[TASK PROMPT] Could you write out, exactly and with no pictures, every line from the one containing "Given: Select the module_b_some node" through the last line of the entries?

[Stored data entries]
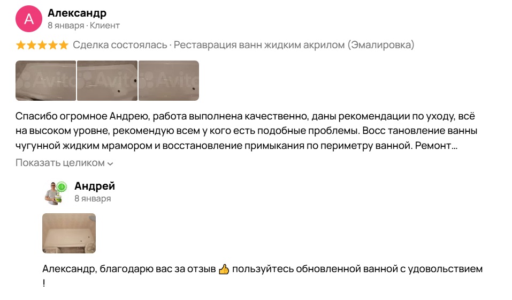Click the middle star of the rating
The width and height of the screenshot is (512, 300).
pyautogui.click(x=42, y=45)
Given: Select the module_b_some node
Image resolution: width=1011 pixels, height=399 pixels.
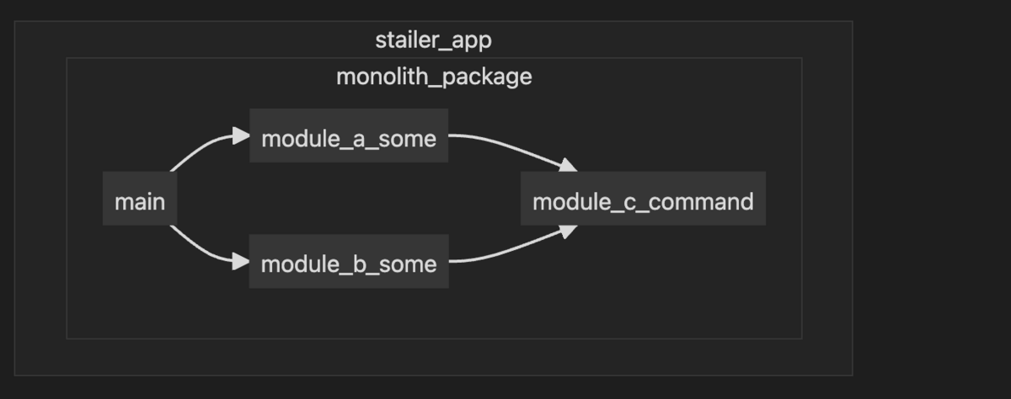Looking at the screenshot, I should click(349, 261).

[EXPECTED ANSWER]
Given: Select the module_b_some node
Image resolution: width=1011 pixels, height=399 pixels.
Looking at the screenshot, I should click(349, 261).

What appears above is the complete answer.